What is needed:
Your output should be the lines from the one with "You are a computer-use agent. The" through the end of the entries below, set down word for word and nothing else.

Dataset entries
§ §
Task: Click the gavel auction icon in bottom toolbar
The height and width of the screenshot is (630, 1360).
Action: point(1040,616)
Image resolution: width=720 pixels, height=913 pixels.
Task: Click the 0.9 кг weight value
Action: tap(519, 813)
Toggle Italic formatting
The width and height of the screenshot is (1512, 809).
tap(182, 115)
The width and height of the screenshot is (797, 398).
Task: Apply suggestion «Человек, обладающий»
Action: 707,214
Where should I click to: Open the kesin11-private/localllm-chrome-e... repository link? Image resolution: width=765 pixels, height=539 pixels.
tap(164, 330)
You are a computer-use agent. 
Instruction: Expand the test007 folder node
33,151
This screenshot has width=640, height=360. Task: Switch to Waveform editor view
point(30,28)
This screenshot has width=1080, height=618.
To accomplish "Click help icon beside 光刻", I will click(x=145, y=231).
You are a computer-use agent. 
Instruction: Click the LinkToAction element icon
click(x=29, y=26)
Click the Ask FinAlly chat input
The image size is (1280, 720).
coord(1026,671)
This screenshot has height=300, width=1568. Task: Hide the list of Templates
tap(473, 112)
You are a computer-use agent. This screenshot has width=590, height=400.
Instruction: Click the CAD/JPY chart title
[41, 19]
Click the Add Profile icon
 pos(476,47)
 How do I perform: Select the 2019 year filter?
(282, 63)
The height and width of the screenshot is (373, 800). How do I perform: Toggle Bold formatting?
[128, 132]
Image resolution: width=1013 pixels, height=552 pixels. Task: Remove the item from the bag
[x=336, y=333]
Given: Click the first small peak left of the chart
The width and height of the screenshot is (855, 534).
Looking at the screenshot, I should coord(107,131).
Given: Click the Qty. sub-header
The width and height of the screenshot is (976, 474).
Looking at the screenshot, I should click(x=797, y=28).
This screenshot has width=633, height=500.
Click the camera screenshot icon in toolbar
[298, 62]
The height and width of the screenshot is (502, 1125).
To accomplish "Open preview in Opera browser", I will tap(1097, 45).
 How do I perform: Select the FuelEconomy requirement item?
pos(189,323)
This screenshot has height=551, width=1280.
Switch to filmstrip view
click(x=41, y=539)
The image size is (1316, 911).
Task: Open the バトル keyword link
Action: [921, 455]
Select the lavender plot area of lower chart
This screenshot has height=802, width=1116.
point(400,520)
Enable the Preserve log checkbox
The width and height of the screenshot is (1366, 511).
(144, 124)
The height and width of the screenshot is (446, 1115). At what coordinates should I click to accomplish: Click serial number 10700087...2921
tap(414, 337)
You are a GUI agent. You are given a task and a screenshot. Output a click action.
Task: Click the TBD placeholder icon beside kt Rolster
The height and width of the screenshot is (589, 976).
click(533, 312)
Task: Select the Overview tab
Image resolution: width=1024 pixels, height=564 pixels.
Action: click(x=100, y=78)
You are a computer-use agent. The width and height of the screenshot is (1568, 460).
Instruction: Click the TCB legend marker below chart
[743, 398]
§ §
Solution to this exercise:
You are a computer-use agent. The width and height of the screenshot is (1568, 460).
Instruction: Click the TCB legend marker below chart
[743, 398]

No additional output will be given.